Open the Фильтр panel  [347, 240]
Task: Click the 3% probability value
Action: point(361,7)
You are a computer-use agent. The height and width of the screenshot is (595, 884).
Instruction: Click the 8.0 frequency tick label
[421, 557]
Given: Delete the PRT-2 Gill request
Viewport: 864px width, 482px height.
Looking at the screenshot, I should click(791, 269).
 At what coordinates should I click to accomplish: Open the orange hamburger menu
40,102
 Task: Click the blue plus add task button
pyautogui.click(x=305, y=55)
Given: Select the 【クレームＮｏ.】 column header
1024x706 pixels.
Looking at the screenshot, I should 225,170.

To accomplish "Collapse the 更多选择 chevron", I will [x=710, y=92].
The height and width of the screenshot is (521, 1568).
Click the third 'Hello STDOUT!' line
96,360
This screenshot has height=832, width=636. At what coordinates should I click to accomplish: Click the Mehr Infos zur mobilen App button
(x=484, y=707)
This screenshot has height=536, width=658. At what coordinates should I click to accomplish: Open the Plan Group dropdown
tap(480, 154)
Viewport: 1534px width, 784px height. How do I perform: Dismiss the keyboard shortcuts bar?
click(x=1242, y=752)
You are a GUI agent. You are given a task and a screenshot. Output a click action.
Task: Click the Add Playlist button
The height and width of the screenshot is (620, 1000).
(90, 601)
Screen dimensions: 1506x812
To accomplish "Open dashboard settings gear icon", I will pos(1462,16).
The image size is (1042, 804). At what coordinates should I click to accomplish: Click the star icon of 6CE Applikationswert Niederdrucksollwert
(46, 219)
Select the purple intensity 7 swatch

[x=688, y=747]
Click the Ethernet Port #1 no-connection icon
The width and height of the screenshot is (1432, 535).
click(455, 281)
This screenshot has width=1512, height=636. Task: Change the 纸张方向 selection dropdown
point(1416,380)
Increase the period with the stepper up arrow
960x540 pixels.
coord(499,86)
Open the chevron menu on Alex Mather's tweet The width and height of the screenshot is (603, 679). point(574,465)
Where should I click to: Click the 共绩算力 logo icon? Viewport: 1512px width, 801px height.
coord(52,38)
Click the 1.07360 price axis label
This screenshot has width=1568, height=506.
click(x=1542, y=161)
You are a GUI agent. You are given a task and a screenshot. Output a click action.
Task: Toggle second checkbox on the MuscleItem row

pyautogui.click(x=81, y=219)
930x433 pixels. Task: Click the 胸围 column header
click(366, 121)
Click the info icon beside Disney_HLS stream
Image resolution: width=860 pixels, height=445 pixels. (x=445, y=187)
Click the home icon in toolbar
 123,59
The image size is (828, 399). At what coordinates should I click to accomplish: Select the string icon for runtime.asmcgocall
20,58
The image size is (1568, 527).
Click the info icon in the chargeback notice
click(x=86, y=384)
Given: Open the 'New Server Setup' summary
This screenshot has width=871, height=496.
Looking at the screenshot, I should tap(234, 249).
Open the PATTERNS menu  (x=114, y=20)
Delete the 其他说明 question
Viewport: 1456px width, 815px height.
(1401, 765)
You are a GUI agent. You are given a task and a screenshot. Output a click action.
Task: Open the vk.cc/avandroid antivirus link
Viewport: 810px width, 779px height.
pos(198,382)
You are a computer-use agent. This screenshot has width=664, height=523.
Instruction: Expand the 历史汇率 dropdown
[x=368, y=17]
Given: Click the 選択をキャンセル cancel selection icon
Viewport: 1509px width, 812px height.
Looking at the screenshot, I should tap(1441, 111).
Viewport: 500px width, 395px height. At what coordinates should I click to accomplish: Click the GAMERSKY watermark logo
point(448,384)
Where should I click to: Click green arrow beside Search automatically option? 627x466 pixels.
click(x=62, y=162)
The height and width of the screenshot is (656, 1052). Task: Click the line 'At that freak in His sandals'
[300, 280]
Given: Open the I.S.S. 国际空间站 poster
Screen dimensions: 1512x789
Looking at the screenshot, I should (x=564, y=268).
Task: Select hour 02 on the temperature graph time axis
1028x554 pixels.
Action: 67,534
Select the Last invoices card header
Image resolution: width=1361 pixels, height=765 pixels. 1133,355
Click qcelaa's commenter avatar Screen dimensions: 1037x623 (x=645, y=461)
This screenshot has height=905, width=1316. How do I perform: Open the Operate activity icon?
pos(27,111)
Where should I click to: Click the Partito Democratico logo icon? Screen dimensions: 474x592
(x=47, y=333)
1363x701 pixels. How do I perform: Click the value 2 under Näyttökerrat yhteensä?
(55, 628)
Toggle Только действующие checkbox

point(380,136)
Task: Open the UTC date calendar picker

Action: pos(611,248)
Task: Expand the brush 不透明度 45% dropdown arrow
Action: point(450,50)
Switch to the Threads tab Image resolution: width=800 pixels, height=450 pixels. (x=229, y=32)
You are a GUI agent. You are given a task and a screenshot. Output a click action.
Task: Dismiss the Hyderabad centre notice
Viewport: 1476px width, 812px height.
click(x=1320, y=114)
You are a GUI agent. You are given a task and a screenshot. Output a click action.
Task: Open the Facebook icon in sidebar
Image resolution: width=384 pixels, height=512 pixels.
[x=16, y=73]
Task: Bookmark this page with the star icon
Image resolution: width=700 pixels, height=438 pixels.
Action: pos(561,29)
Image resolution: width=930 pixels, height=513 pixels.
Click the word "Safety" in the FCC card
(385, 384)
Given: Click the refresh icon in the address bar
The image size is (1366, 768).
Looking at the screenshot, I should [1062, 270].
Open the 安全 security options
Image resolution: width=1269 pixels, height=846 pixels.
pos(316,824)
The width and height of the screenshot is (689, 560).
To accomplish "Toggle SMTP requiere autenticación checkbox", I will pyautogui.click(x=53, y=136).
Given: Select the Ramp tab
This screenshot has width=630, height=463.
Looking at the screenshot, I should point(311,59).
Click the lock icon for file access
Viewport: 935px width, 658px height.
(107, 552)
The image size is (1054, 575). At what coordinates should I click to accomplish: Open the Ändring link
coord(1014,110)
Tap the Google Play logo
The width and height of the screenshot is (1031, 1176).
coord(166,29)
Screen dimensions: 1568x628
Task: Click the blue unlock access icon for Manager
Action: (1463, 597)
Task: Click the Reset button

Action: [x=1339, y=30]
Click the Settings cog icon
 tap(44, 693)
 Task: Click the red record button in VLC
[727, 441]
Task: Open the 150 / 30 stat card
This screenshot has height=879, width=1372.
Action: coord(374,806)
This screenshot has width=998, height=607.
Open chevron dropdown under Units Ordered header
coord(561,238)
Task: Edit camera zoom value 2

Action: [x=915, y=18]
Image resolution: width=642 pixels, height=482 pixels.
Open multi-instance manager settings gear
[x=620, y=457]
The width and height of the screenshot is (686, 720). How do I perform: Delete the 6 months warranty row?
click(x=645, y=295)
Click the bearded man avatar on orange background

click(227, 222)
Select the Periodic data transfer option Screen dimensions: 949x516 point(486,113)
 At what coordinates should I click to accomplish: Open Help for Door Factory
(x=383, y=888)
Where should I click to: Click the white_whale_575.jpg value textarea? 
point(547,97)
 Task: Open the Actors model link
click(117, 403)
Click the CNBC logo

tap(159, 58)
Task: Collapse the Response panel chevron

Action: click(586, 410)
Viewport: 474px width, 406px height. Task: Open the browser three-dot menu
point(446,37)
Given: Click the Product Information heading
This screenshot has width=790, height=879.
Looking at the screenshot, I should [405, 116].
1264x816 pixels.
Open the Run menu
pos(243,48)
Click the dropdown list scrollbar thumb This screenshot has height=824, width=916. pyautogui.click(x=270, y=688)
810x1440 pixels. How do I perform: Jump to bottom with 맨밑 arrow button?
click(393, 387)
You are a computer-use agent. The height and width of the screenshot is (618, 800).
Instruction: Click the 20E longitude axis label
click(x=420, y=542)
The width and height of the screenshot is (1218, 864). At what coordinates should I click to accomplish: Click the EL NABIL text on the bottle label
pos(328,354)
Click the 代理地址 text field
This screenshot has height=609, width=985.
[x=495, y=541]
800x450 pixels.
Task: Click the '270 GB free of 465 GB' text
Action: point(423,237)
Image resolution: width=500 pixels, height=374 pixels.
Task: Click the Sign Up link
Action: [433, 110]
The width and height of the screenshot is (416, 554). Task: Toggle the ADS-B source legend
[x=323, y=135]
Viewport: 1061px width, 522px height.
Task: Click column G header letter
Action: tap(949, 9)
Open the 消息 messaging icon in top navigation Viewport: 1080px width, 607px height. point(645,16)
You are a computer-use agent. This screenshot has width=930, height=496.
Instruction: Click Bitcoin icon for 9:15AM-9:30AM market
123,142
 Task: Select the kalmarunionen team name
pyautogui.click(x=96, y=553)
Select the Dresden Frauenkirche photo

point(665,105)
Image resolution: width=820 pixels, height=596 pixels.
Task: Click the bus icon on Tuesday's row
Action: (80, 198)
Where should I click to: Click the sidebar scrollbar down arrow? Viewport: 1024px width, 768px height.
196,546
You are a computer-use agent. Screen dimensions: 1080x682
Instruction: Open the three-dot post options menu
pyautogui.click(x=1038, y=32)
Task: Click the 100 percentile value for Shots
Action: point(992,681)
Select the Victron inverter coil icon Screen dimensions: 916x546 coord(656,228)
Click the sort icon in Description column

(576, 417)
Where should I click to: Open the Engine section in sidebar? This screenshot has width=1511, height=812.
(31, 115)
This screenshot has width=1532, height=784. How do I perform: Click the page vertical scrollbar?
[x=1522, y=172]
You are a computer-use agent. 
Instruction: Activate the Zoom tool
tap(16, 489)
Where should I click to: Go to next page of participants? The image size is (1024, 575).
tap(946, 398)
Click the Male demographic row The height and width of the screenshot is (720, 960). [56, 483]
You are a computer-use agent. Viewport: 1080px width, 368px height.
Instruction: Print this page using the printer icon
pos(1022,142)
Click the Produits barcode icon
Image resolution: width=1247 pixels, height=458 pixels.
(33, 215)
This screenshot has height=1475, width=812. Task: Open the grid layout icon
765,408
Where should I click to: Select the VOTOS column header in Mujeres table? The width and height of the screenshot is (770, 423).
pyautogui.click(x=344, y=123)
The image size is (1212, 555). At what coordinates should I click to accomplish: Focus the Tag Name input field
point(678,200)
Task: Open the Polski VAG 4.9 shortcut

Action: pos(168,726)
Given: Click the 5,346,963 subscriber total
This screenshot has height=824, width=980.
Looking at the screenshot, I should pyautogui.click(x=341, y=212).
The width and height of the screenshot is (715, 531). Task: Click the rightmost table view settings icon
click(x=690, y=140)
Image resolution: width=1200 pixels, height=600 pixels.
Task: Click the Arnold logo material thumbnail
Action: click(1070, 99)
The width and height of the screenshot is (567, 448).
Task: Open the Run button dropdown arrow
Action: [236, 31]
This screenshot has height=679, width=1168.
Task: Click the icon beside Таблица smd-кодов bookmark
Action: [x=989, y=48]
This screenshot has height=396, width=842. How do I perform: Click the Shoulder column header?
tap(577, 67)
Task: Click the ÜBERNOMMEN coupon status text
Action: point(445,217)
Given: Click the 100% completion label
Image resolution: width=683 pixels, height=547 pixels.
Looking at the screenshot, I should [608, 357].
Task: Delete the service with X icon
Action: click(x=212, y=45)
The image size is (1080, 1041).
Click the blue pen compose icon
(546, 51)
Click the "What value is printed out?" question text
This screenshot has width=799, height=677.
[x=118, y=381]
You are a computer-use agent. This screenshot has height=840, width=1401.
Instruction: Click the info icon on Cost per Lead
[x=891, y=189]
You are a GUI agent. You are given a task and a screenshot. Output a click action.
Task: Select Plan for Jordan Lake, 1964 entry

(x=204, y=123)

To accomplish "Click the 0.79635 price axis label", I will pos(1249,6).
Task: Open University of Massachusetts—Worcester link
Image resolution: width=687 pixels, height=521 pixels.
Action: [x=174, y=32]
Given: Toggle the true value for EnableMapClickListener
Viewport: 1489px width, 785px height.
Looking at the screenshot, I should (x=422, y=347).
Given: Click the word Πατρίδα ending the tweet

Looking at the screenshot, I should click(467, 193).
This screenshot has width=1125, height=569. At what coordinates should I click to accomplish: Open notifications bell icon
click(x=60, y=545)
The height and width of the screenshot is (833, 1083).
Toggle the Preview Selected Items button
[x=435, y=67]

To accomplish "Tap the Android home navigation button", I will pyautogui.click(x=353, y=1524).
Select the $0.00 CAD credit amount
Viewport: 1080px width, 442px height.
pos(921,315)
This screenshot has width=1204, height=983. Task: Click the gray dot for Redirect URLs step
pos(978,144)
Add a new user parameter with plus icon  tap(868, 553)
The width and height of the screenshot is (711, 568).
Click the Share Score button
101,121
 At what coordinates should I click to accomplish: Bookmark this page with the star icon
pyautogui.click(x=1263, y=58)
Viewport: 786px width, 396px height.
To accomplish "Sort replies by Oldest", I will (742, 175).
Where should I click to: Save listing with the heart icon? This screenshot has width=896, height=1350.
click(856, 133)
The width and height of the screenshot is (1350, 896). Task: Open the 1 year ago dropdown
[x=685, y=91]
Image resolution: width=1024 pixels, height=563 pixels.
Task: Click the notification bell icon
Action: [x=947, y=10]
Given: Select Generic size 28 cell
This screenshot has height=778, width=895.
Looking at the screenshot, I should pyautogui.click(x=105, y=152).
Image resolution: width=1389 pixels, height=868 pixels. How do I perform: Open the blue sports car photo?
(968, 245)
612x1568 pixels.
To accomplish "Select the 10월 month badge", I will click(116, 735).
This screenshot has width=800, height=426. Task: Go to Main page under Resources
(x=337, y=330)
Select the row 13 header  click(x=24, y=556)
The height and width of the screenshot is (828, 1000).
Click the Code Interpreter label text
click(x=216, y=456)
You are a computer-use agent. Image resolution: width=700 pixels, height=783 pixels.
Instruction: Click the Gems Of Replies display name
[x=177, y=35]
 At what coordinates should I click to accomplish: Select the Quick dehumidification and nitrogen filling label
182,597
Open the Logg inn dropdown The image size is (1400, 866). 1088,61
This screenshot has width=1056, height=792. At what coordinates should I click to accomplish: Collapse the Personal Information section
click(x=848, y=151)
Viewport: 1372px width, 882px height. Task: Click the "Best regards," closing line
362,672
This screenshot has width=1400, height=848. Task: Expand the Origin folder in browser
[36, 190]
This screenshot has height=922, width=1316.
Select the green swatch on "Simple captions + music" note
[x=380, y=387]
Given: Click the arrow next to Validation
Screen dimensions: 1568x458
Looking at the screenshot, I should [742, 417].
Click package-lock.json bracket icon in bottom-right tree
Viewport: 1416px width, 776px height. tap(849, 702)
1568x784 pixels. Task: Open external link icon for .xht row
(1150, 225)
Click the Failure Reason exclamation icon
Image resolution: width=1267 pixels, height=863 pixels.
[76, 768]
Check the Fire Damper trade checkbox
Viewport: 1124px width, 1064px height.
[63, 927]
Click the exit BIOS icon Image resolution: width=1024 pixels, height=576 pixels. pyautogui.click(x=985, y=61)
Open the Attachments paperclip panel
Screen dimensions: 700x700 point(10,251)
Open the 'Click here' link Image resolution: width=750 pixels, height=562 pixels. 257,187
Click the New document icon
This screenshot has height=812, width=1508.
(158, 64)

----

_Task brief:_ Please repeat word for word the lines above that run from the beginning through the line containing "Given: Delete the PRT-2 Gill request", keeping both the first and that last line.

_Answer to this task:_
Open the Фильтр panel  [347, 240]
Task: Click the 3% probability value
Action: point(361,7)
You are a computer-use agent. The height and width of the screenshot is (595, 884).
Instruction: Click the 8.0 frequency tick label
[421, 557]
Given: Delete the PRT-2 Gill request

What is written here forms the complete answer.